For bunions that are caused by arthritis in the big toe, a relatively new procedure that is less painful, less invasive, and requires less recovery time, replaces the big toe joint with a synthetic cartilage implant called Cartiva. Though the implant is FDA-approved and Dr. Butto will only do this procedure in the right patients, she says doctors don’t yet have any long-term data on these implants, because they are too new.
SALVAGING THE FOOT, RESTORING MOBILITY
Limb salvage is another special interest of Dr. Butto’s. Diabetics can develop vascular disorders and ulcers that lead to infections in their lower extremities; Charcot can also lead to foot ulcers and limb-threatening infections. In these patients, below-the-knee amputation is often a consideration. “It becomes a challenge to save the foot, but I like that challenge,” she says. Treatment can involve special wound dressing, wound grafts, or surgery. Dr. Butto says she often works with the hospital’s vascular and plastic surgeons to find the best way to remove infected tissue while preserving the function and aesthetic appearance of the foot.
One of the most rewarding parts of Dr. Butto’s job, she says, is restoring mobility to patients who come to her unable to walk. A recent patient, age 53, came to her in a wheelchair, with a foot so deformed by severe Charcot that he couldn’t even get a shoe on, much less walk.

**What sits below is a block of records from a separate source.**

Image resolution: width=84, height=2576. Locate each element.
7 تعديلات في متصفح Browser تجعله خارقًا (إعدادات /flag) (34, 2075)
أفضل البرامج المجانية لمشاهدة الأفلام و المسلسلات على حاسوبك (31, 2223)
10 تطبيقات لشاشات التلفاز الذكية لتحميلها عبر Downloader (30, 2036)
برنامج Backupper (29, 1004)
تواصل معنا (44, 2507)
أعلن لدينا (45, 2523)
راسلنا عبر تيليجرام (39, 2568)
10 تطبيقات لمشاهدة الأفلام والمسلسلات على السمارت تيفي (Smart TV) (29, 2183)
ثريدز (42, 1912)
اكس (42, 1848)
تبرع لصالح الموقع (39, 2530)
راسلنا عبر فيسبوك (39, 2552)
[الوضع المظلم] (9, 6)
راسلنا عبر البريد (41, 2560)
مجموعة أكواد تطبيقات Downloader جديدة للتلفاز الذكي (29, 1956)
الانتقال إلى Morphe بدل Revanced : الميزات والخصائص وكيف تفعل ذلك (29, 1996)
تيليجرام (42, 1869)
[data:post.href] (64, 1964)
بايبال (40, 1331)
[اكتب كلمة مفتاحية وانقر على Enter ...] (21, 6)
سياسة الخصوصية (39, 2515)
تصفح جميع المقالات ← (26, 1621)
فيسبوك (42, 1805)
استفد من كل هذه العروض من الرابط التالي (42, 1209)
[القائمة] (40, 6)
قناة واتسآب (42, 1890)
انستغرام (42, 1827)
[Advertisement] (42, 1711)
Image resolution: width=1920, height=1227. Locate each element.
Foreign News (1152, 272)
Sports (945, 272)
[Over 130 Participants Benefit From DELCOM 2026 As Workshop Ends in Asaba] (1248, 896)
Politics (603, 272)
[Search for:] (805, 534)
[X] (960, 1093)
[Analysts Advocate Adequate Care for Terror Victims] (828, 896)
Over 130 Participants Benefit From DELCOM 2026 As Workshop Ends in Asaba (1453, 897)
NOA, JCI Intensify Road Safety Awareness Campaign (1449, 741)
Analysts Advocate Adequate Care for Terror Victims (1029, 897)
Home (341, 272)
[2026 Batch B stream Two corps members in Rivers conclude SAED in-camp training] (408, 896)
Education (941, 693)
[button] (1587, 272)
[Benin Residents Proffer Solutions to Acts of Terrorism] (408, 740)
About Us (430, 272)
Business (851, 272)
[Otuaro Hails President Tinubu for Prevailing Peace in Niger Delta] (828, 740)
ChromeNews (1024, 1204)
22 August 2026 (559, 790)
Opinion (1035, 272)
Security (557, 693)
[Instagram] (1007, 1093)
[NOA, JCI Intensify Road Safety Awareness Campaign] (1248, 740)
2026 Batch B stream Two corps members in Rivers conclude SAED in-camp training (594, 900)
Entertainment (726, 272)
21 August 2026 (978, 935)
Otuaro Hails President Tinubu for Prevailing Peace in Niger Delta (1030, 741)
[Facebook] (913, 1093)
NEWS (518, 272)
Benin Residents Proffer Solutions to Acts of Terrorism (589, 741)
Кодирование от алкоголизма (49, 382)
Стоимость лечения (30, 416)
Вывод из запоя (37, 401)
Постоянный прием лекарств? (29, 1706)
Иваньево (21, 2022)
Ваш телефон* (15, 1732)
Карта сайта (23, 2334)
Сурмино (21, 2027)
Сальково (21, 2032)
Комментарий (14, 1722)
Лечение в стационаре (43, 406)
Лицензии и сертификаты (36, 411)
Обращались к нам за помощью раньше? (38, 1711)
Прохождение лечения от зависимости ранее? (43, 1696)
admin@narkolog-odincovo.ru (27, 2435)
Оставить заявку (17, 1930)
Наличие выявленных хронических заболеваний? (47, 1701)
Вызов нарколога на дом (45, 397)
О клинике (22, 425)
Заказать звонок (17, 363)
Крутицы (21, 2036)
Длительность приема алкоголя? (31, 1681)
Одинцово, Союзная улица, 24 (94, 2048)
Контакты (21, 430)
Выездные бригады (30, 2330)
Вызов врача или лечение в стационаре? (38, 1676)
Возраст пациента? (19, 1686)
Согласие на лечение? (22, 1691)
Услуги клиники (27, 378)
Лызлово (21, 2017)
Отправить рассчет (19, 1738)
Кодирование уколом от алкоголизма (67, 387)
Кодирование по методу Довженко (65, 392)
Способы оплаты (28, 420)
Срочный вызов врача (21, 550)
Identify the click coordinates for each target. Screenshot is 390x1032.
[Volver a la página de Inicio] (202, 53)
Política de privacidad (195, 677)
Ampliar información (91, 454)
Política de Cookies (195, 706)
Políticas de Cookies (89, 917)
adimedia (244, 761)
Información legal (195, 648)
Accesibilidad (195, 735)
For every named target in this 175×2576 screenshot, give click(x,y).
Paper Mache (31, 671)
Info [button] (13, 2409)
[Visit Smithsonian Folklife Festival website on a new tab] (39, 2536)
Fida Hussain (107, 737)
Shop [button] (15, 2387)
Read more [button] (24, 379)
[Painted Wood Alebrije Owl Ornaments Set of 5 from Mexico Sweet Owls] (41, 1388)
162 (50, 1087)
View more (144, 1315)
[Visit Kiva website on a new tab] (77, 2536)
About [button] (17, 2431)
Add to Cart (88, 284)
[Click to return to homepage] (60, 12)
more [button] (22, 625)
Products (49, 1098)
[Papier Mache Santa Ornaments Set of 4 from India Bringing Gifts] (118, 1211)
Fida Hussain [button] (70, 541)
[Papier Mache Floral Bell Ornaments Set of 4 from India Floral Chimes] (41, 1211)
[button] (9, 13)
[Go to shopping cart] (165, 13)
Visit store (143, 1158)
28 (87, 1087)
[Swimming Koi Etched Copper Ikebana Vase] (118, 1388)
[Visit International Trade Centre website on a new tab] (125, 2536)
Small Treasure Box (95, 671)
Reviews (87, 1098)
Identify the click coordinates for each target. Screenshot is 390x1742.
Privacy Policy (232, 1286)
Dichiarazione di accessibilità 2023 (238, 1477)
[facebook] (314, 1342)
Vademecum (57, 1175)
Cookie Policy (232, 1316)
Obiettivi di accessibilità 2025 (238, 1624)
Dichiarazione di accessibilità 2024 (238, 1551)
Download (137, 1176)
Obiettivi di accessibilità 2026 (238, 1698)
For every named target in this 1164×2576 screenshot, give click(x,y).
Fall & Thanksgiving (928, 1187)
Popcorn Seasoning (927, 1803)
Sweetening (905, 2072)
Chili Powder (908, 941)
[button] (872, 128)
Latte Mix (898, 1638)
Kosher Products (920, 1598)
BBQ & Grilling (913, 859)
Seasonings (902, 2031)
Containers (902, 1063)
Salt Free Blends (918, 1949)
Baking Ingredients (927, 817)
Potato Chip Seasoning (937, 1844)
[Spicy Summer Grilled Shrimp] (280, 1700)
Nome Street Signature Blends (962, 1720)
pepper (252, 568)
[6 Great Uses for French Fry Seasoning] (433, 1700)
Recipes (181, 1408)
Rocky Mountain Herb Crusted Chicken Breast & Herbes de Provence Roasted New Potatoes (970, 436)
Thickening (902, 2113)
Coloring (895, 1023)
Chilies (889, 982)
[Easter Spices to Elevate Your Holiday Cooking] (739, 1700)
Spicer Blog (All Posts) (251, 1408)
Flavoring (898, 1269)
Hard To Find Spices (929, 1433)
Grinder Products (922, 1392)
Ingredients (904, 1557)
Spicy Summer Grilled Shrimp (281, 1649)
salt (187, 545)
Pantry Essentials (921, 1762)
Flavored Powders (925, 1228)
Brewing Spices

“We reconstructed his foot, which was literally turned in, and held it in place with screws and plates,” she says. “Now he can walk again; in fact, he walked into my office last week, wearing a custom shoe. Those are my feel-good days, when you know you made a difference in someone’s life.”
She says she is more likely to be able to help patients if they don’t wait too long to come in to see her: “The longer you are walking on a deformed foot, the harder it becomes to correct,” she explains. “I think that people are afraid that if they come in, we are automatically talking surgery, but that is not always the case. For me, surgery is always the last thing we talk about.”
On Dr. Butto’s desk – along with the binder that corrals the extensive research she has done on podiatric procedures, protocols and devices – is an eclectic array of objects, ranging from a large purple geode, to a clock that survived the hurricane in Puerto Rico, to hand-drawn pictures created by some of her pediatric patients.
“I display every gift a patient has ever given me,” says Dr. Butto, “as a reminder of why I do what I do and how people are appreciative in their own ways because of it.”
Lori Miller Kase is a freelance writer living in Simsbury.